■ **Data for processing**
· · ·

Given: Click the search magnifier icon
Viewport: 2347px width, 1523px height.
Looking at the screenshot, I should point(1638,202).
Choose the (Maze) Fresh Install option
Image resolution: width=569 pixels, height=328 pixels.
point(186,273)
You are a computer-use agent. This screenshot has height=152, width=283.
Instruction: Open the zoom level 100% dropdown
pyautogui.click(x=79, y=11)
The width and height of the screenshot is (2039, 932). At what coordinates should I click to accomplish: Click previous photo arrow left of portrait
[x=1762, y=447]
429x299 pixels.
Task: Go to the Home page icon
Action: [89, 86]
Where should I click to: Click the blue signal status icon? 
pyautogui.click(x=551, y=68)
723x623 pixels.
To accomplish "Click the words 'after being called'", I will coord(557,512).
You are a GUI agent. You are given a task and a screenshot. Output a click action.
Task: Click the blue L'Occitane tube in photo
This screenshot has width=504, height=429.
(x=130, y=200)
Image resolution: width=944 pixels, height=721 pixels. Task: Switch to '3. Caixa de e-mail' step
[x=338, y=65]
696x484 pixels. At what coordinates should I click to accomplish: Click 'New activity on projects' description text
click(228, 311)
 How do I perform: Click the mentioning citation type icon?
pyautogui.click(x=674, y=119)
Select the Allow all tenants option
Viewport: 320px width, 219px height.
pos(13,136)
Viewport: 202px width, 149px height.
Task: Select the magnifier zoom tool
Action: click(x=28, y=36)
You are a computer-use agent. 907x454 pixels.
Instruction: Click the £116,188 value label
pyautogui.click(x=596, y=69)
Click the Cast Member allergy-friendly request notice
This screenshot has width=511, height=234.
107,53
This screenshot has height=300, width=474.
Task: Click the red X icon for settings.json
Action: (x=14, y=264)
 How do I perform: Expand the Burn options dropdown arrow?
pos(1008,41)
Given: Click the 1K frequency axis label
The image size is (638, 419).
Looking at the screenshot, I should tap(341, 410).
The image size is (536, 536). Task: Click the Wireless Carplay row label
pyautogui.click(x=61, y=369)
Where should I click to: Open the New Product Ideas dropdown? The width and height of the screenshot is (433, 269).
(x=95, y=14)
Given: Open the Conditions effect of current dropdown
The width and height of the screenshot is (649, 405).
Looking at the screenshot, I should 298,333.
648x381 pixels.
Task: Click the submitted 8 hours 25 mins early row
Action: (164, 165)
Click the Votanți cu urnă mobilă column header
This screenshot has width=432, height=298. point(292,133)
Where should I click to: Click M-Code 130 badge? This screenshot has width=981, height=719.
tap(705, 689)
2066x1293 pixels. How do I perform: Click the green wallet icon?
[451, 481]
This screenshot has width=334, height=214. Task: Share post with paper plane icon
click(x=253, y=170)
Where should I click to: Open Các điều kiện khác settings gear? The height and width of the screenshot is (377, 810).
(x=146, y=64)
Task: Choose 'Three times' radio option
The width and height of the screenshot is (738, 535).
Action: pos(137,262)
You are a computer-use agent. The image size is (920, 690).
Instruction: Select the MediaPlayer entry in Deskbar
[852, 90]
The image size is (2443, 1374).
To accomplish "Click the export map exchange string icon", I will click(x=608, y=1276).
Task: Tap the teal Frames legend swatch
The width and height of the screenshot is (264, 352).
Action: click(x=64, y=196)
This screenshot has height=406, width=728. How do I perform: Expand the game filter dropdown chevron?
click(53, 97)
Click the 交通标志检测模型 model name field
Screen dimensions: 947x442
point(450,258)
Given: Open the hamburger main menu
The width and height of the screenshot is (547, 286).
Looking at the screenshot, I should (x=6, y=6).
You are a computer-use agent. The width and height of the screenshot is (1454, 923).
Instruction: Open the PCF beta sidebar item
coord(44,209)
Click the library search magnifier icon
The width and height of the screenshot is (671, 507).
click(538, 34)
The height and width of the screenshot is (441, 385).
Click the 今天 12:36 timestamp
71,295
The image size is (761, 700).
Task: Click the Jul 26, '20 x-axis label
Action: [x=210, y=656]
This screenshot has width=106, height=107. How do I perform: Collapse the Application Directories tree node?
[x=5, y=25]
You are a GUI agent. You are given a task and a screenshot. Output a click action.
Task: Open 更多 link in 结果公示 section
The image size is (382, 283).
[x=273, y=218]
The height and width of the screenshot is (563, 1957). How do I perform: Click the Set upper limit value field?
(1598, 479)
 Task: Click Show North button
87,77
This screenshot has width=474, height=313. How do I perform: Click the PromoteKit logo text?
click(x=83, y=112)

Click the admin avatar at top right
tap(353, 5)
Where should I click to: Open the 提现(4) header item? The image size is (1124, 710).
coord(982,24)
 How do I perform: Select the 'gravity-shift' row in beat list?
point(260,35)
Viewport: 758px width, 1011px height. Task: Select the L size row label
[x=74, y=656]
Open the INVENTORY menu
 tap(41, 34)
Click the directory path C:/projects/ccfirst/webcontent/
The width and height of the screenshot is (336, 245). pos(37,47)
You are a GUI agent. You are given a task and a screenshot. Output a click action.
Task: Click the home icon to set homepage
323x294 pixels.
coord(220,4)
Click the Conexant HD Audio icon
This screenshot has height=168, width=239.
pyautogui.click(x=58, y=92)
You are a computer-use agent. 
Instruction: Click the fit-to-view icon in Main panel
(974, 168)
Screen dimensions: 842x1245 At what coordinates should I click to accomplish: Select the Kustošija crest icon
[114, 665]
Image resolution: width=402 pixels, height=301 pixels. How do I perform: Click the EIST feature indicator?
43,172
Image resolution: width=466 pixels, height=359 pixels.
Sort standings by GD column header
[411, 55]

· · ·

■ **What to do**
Please write out all of the records above again, substituting "desktop assistant" for every "computer-use agent" and leaving everything else unchanged.

■ **Response to the exercise**
Given: Click the search magnifier icon
Viewport: 2347px width, 1523px height.
Looking at the screenshot, I should point(1638,202).
Choose the (Maze) Fresh Install option
Image resolution: width=569 pixels, height=328 pixels.
point(186,273)
You are a desktop assistant. This screenshot has height=152, width=283.
Instruction: Open the zoom level 100% dropdown
pyautogui.click(x=79, y=11)
The width and height of the screenshot is (2039, 932). At what coordinates should I click to accomplish: Click previous photo arrow left of portrait
[x=1762, y=447]
429x299 pixels.
Task: Go to the Home page icon
Action: [89, 86]
Where should I click to: Click the blue signal status icon? 
pyautogui.click(x=551, y=68)
723x623 pixels.
To accomplish "Click the words 'after being called'", I will coord(557,512).
You are a GUI agent. You are given a task and a screenshot. Output a click action.
Task: Click the blue L'Occitane tube in photo
This screenshot has width=504, height=429.
(x=130, y=200)
Image resolution: width=944 pixels, height=721 pixels. Task: Switch to '3. Caixa de e-mail' step
[x=338, y=65]
696x484 pixels. At what coordinates should I click to accomplish: Click 'New activity on projects' description text
click(228, 311)
 How do I perform: Click the mentioning citation type icon?
pyautogui.click(x=674, y=119)
Select the Allow all tenants option
Viewport: 320px width, 219px height.
pos(13,136)
Viewport: 202px width, 149px height.
Task: Select the magnifier zoom tool
Action: click(x=28, y=36)
You are a desktop assistant. 907x454 pixels.
Instruction: Click the £116,188 value label
pyautogui.click(x=596, y=69)
Click the Cast Member allergy-friendly request notice
This screenshot has width=511, height=234.
107,53
This screenshot has height=300, width=474.
Task: Click the red X icon for settings.json
Action: (x=14, y=264)
 How do I perform: Expand the Burn options dropdown arrow?
pos(1008,41)
Given: Click the 1K frequency axis label
The image size is (638, 419).
Looking at the screenshot, I should tap(341, 410).
The image size is (536, 536). Task: Click the Wireless Carplay row label
pyautogui.click(x=61, y=369)
Where should I click to: Open the New Product Ideas dropdown? The width and height of the screenshot is (433, 269).
(x=95, y=14)
Given: Open the Conditions effect of current dropdown
The width and height of the screenshot is (649, 405).
Looking at the screenshot, I should 298,333.
648x381 pixels.
Task: Click the submitted 8 hours 25 mins early row
Action: (164, 165)
Click the Votanți cu urnă mobilă column header
This screenshot has width=432, height=298. point(292,133)
Where should I click to: Click M-Code 130 badge? This screenshot has width=981, height=719.
tap(705, 689)
2066x1293 pixels. How do I perform: Click the green wallet icon?
[451, 481]
This screenshot has width=334, height=214. Task: Share post with paper plane icon
click(x=253, y=170)
Where should I click to: Open Các điều kiện khác settings gear? The height and width of the screenshot is (377, 810).
(x=146, y=64)
Task: Choose 'Three times' radio option
The width and height of the screenshot is (738, 535).
Action: pos(137,262)
You are a desktop assistant. The image size is (920, 690).
Instruction: Select the MediaPlayer entry in Deskbar
[852, 90]
The image size is (2443, 1374).
To accomplish "Click the export map exchange string icon", I will click(x=608, y=1276).
Task: Tap the teal Frames legend swatch
The width and height of the screenshot is (264, 352).
Action: click(x=64, y=196)
This screenshot has height=406, width=728. How do I perform: Expand the game filter dropdown chevron?
click(53, 97)
Click the 交通标志检测模型 model name field
Screen dimensions: 947x442
point(450,258)
Given: Open the hamburger main menu
The width and height of the screenshot is (547, 286).
Looking at the screenshot, I should (x=6, y=6).
You are a desktop assistant. The width and height of the screenshot is (1454, 923).
Instruction: Open the PCF beta sidebar item
coord(44,209)
Click the library search magnifier icon
The width and height of the screenshot is (671, 507).
click(538, 34)
The height and width of the screenshot is (441, 385).
Click the 今天 12:36 timestamp
71,295
The image size is (761, 700).
Task: Click the Jul 26, '20 x-axis label
Action: [x=210, y=656]
This screenshot has width=106, height=107. How do I perform: Collapse the Application Directories tree node?
[x=5, y=25]
You are a GUI agent. You are given a task and a screenshot. Output a click action.
Task: Open 更多 link in 结果公示 section
The image size is (382, 283).
[x=273, y=218]
The height and width of the screenshot is (563, 1957). How do I perform: Click the Set upper limit value field?
(1598, 479)
 Task: Click Show North button
87,77
This screenshot has width=474, height=313. How do I perform: Click the PromoteKit logo text?
click(x=83, y=112)

Click the admin avatar at top right
tap(353, 5)
Where should I click to: Open the 提现(4) header item? The image size is (1124, 710).
coord(982,24)
 How do I perform: Select the 'gravity-shift' row in beat list?
point(260,35)
Viewport: 758px width, 1011px height. Task: Select the L size row label
[x=74, y=656]
Open the INVENTORY menu
 tap(41, 34)
Click the directory path C:/projects/ccfirst/webcontent/
The width and height of the screenshot is (336, 245). pos(37,47)
You are a GUI agent. You are given a task and a screenshot. Output a click action.
Task: Click the home icon to set homepage
323x294 pixels.
coord(220,4)
Click the Conexant HD Audio icon
This screenshot has height=168, width=239.
pyautogui.click(x=58, y=92)
You are a desktop assistant. 
Instruction: Click the fit-to-view icon in Main panel
(974, 168)
Screen dimensions: 842x1245 At what coordinates should I click to accomplish: Select the Kustošija crest icon
[114, 665]
Image resolution: width=402 pixels, height=301 pixels. How do I perform: Click the EIST feature indicator?
43,172
Image resolution: width=466 pixels, height=359 pixels.
Sort standings by GD column header
[411, 55]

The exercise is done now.